Yemen’s warring factions have agreed on an agenda for UN-backed peace negotiations, following heavy pressure from world powers.
The talks to end fighting between the Iran-allied Houthis and supporters of Saudi-backed President Abd-Rabbu Mansour Hadi started last week but were suspended on Sunday amid bickering about flights over Yemen by the Saudi-led coalition, which the Houthis say is a violation of the April 10 truce.
Differences over the agenda had made it difficult for the two sides to start real negotiations to end the 13-month war that has killed more than 6200 people, wounded more than 35,000 and displaced more than 2.5 million people.
The two sides agreed last week to a five-point agenda outlined by the UN special envoy to Yemen, Ismail Ould Cheikh Ahmed, but remained divided over whether to start with a unity government or focus on a Houthi withdrawal.

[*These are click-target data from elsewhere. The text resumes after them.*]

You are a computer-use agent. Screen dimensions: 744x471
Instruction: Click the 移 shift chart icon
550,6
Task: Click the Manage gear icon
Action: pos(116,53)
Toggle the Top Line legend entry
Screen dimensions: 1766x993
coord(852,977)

Kuwait’s Emir Sheikh Sabah al-Ahmad al-Sabah, whose country is hosting the talks, waded into the dispute, helping to smooth differences over the truce and over the agenda, delegates said.

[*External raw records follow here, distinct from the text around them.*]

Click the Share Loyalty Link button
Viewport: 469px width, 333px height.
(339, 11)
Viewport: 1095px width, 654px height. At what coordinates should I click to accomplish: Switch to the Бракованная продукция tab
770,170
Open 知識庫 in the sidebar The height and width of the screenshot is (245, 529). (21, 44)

The return to talks followed strong pressure from the five permanent members of the UN Security Council.
“The diplomats were quite tough and used harsh language, telling them that peace in Yemen was important for regional security and that no one would be allowed to leave Kuwait without an agreement,” one source told Reuters.
The stability of Yemen, where al-Qaeda and Islamic State are vying for influence, is of international concern as the country neighbours Saudi Arabia, the world’s top oil exporter, and is also near key shipping lanes.
Hadi supporters, backed by the Saudi-led coalition, have attacked the AQAP stronghold in southern Yemen over the past two days, driving them from the Hadramout provincial capital and from key Arabian Sea ports.